VORLIEGENDE DATEN -
◆ ◆ ◆

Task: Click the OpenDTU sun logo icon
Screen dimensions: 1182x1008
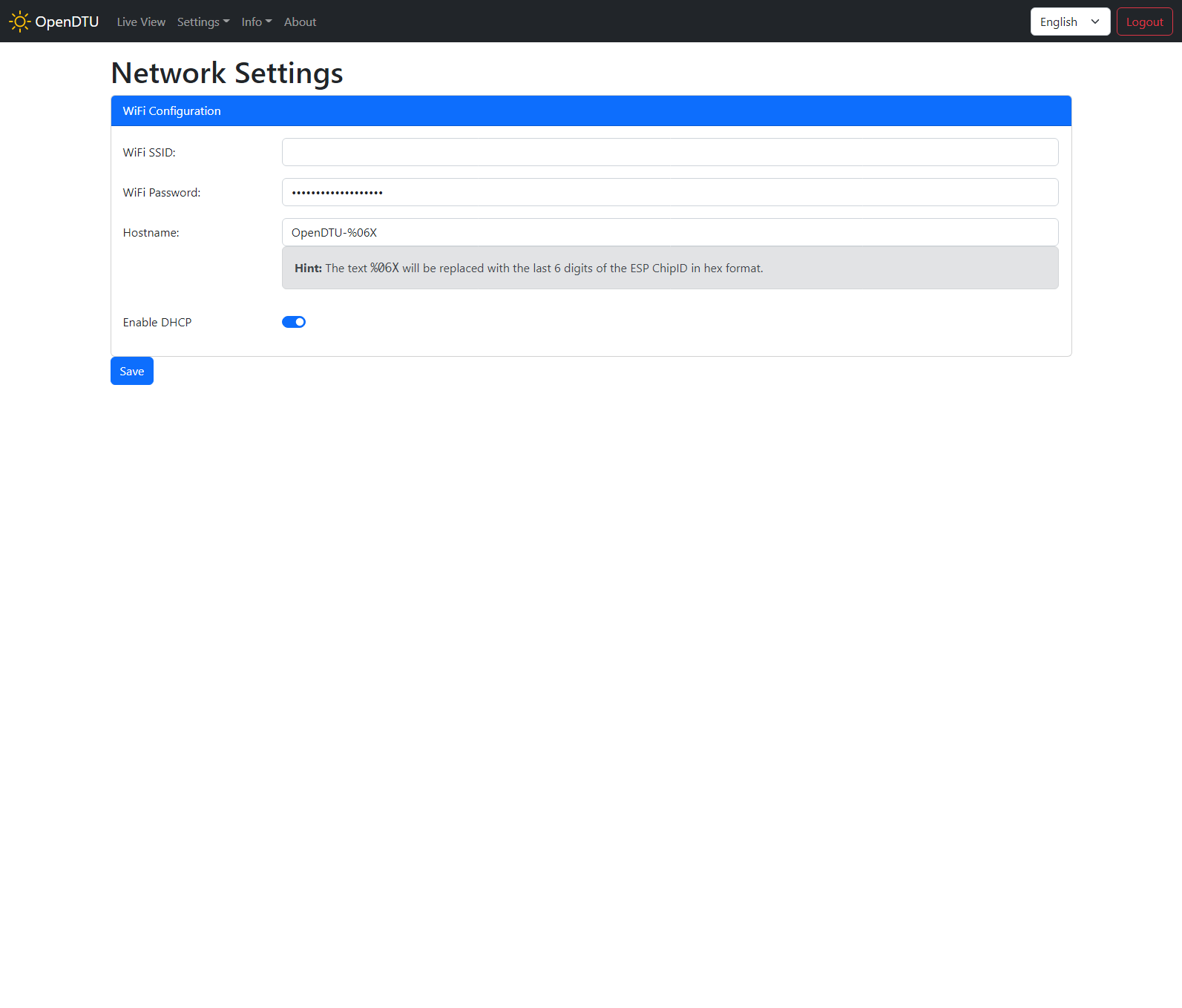Action: click(x=19, y=22)
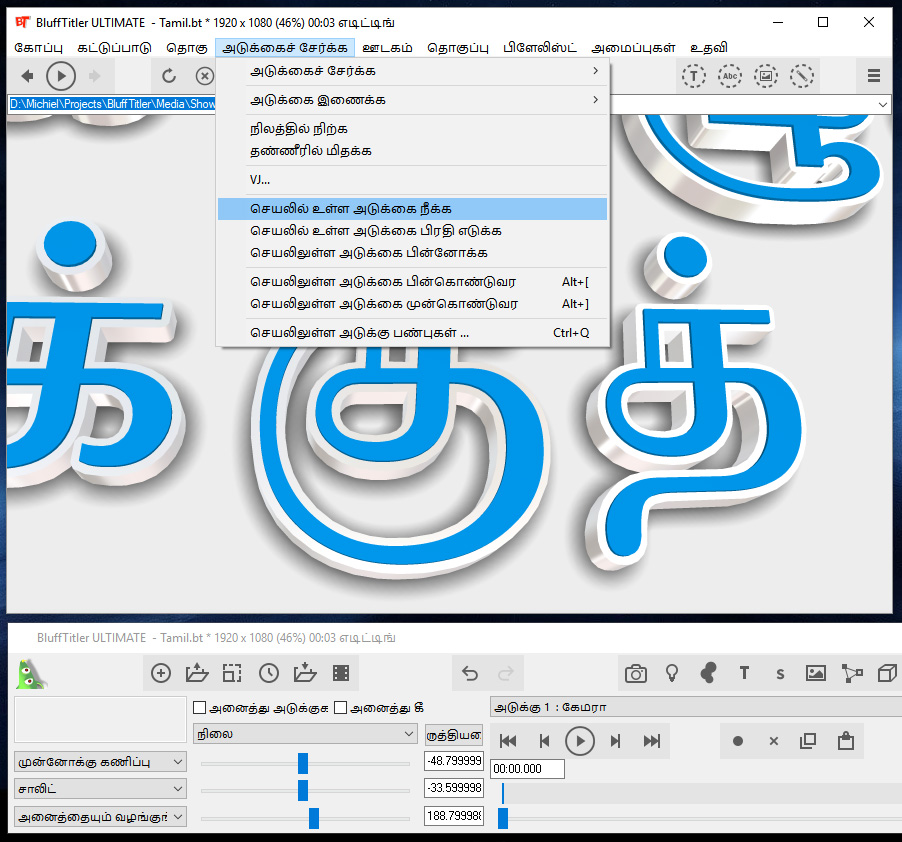Screen dimensions: 902x842
Task: Click the film strip icon
Action: click(341, 674)
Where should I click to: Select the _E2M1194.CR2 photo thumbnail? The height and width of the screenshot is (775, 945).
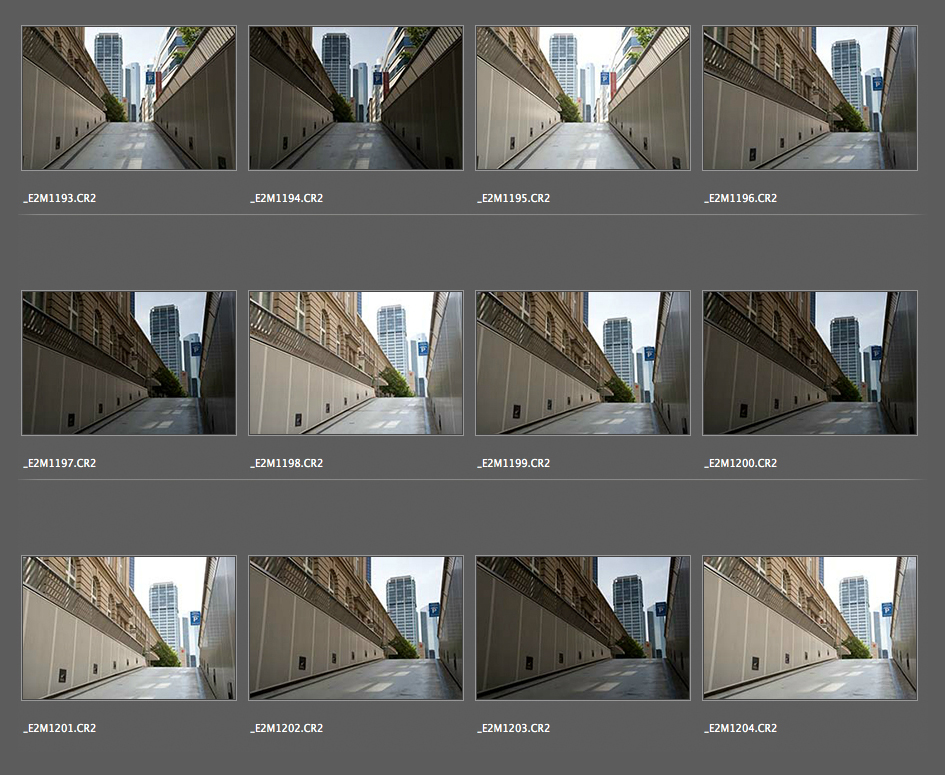356,98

◆ ◆ ◆

AUFTRAG - Gib die obigen Zeilen vollständig und wortgetreu zurück. Lass dabei die Bilder weg.

ERGEBNIS -
Task: Click the OpenDTU sun logo icon
Screen dimensions: 1182x1008
Action: click(x=19, y=22)
Screen dimensions: 902x842
Task: Click the film strip icon
Action: click(341, 674)
Where should I click to: Select the _E2M1194.CR2 photo thumbnail? The height and width of the screenshot is (775, 945).
356,98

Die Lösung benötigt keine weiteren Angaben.